Input material ::
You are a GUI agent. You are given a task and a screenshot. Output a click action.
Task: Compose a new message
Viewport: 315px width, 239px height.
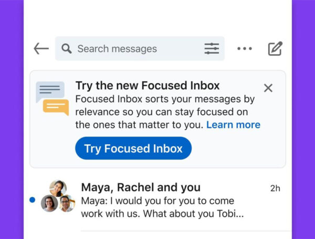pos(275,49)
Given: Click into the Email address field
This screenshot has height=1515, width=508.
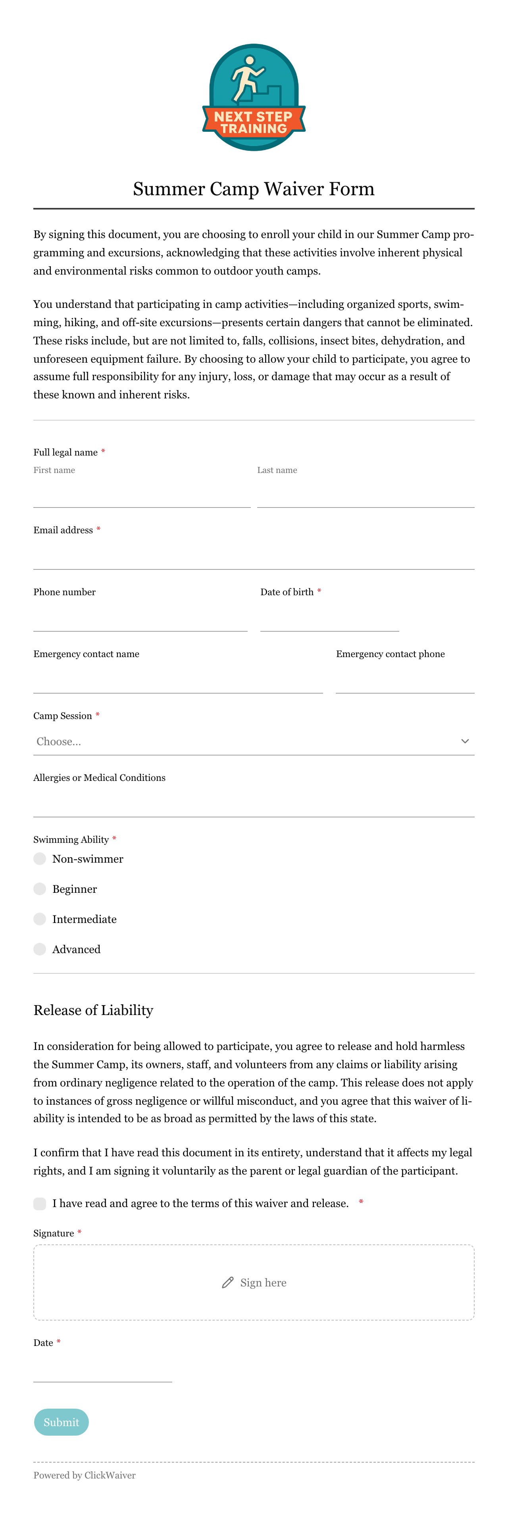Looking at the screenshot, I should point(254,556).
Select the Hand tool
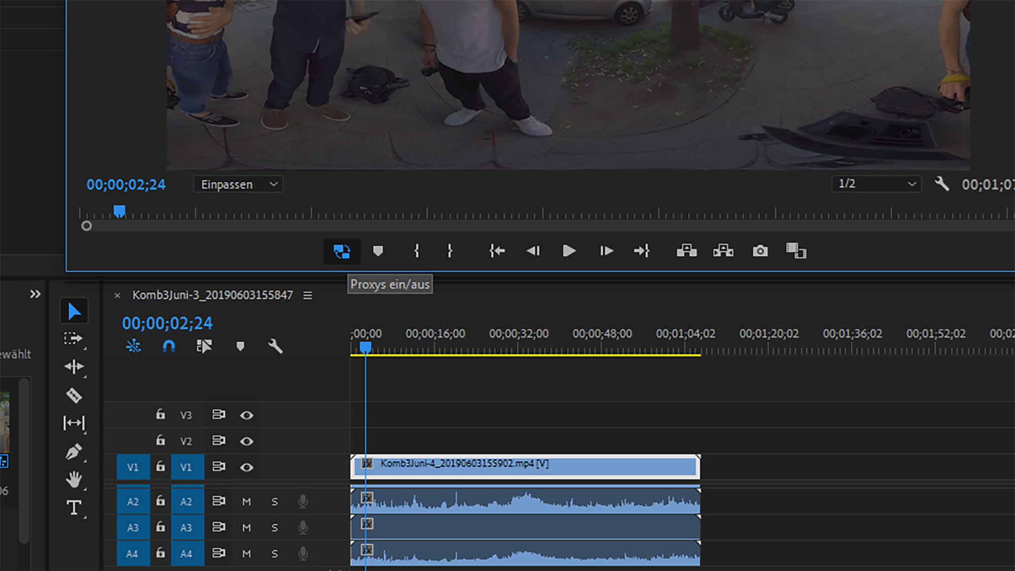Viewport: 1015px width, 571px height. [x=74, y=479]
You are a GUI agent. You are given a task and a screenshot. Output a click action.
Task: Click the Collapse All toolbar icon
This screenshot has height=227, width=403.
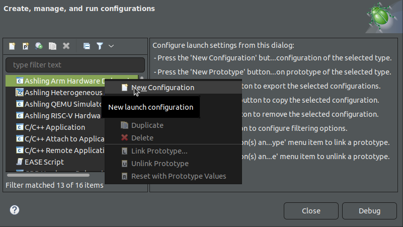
==
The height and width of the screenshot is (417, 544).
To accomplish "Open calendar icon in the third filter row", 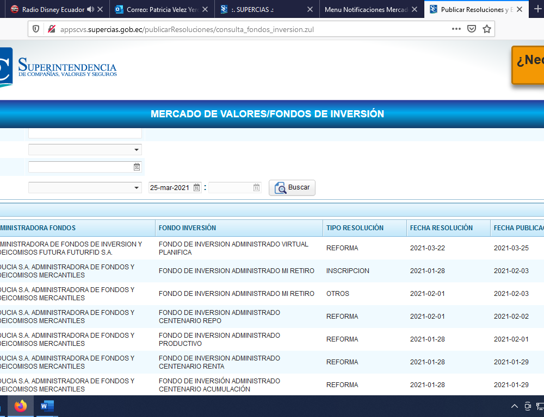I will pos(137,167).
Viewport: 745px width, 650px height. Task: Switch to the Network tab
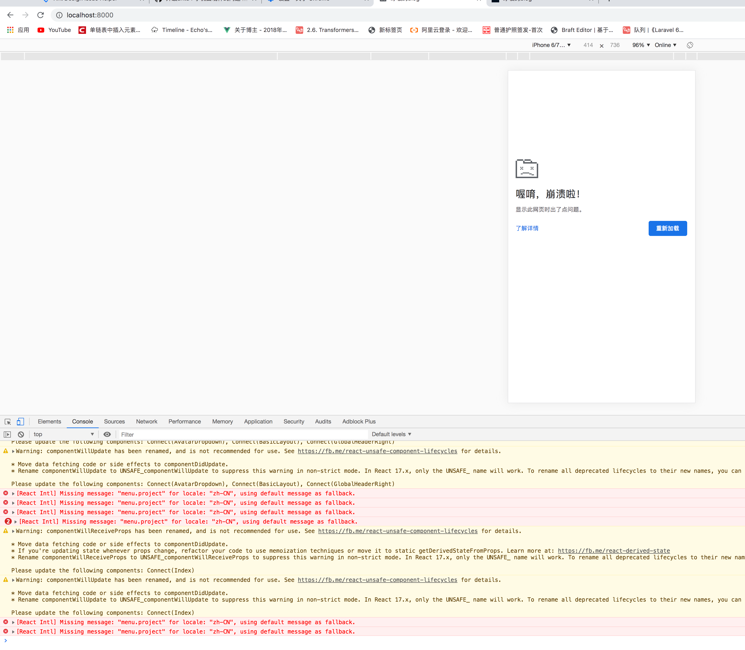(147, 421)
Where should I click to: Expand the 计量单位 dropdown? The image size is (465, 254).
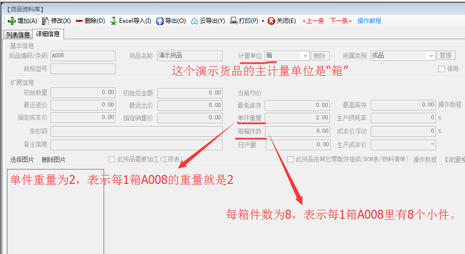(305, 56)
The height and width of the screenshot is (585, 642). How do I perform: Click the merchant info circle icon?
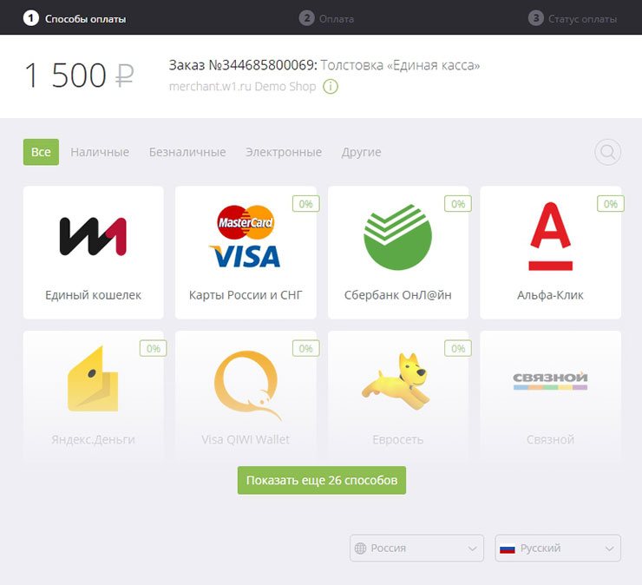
---
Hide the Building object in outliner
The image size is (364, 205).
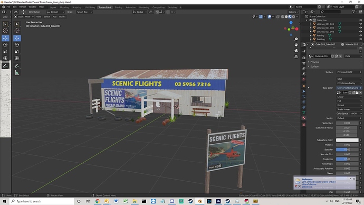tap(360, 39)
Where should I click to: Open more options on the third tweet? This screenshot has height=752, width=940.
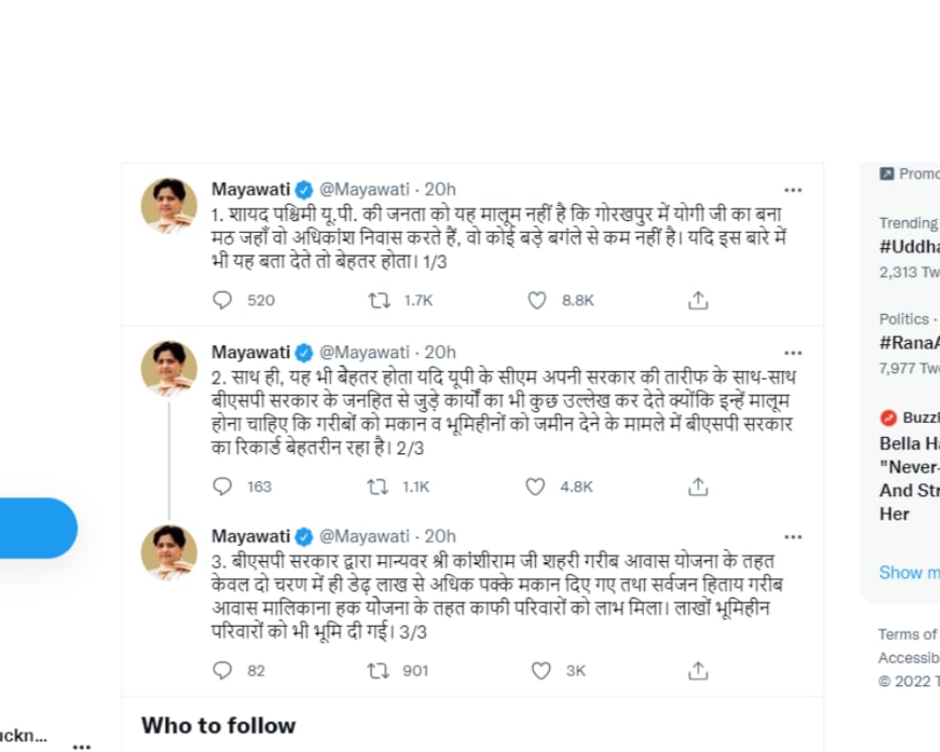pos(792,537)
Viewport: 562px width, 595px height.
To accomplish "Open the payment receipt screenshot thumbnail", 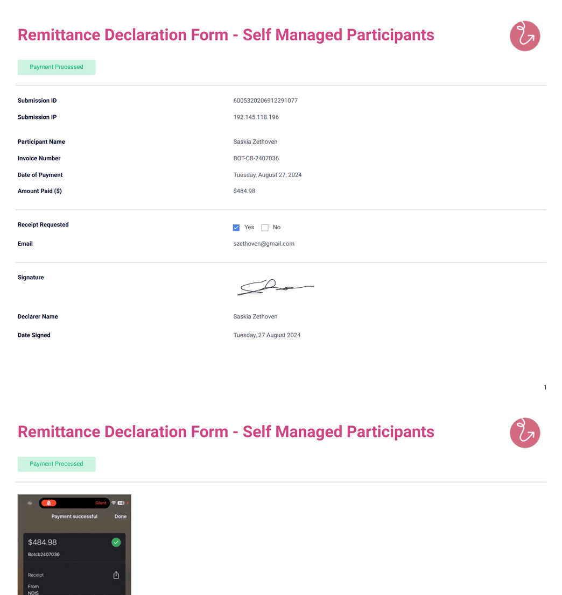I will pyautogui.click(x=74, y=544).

What the task asks :: Pull out each line of the material above that contains the word "image".

Reply to the task ::
Where should I click to: Expand the 计量单位 dropdown? The image size is (465, 254).
The image size is (364, 205).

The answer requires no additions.